EN FR
EN FR
STARS - 2018
Overall Objectives
New Software and Platforms
Bilateral Contracts and Grants with Industry
Bibliography
Overall Objectives
New Software and Platforms
Bilateral Contracts and Grants with Industry
Bibliography


Section: New Results

Cross Domain Residual Transfer Learning for Person Re-identification

Participants : Furqan Khan, Francois Brémond.

Keywords: multi-shot person re-identification, transfer learning, residual unit

Person re-identification (re-ID) refers to the retrieval task where the goal is to search for a given person (query) in disjoint camera views (gallery). Performance of appearance based person re-ID methods depends on the similarity metric and the feature descriptor used to build a person's appearance model from given image(s).

A novel way is proposed to transfer model weights from one domain to another using residual learning framework instead of direct fine-tuning. It also argues for hybrid models that use learned (deep) features and statistical metric learning for multi-shot person re-identification when training sets are small. This is in contrast to popular end-to-end neural network based models or models that use hand-crafted features with adaptive matching models (neural nets or statistical metrics). Our experiments demonstrate that a hybrid model with residual transfer learning can yield significantly better re-identification performance than an end-to-end model when training set is small. On iLIDS-VID [78] and PRID [67] datasets, we achieve rank1 recognition rates of 89.8% and 95%, respectively, which is a significant improvement over state-of-the-art.

Residual Transfer Learning

We use RTL to transfer a model trained on Imagenet [63] for object classification to perform person re-ID. We chose to use 16-layer VGG model due to its superior performance in comparison to AlexNet and overlooked ResNet for its extreme depth because our target datasets are small and do not warrant such a deep model for higher performance.

One advantage of using residual learning [66] for model transfer is that it allows more flexibility in terms of modeling the difference between two tasks through a number of residual units and their composition. We noted that when residual units are added to the network with a different network head, training loss is significantly higher in the beginning which pushes the network far away from pre-trained solution by trying to over compensate through residual units. To avoid this, we propose to train the network in 4 stages, with fourth stage being optional (Fig. 9). The proposed work has been published in [45].

Figure 9. Residual Transfer Learning in 4 stages. During each stage only the selected layers (shown in green) are trained. Residual Units are added to the network after first stage of RTL.
IMG/WACV_Furqan_1.png
  • Stage 1: In the first stage, we replace original head of the network with a task specific head and initialize it randomly.
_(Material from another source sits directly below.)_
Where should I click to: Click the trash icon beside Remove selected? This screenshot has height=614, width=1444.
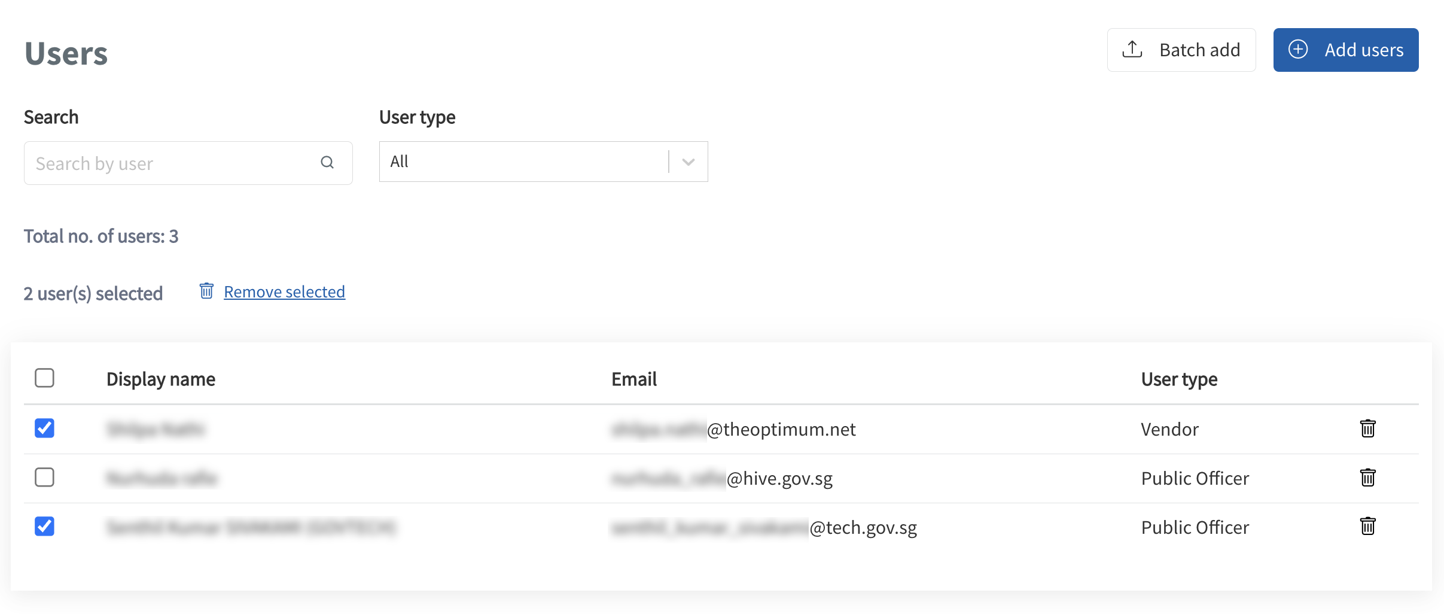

At this stage, we do not add any residual units to the network and train only the parameters of the replaced head of the network. Thus only the head layers are considered to contribute to the loss. This allows the network to learn noisy high level representation for the desired task and decrease the network loss without affecting lower order layers.

  • Stage 2: In the second stage, we add residual units to the network and initialize them randomly. Then we freeze all other layers, including the network head, and optimize the parameters of added residual units. As the head and other layers are fixed, residual units are considered as the source of loss. As we start with a reasonably low loss value, residual units are not forced to over compensate for the loss.

  • Stage 3: In the third stage, we train the network by learning parameters of both added residual units and network head, thus allowing both the lower and higher order representations to adjust to the specific task.

  • Stage 4 (Optional): We noticed in our experiments on different datasets that the loss function generally gets low enough by the end of third stage. However, if needed, the whole network can be trained to further improve performance.

Conclusion

When using identity loss and large amount of training data, RTL gives comparable performance to direct finetuning of network parameters. However, the performance difference between two transfer learning approaches is considerably in favor of RTL when training sets are small. The reason is that when using RTL only a few parameters are modified to compensate for the residual error of the network. Still, the higher order layers of the network are prone to over-fitting. Therefore, we propose using hybrid models where higher order domain specific layers are replaced with statistical metric learning. We demonstrate that the hybrid model performs significantly better on small datasets and gives comparable performance on large datasets. The ability of the model to generalize well from small amount of data is crucial for practical applications because frequent data collection in large amount for training is nit possible.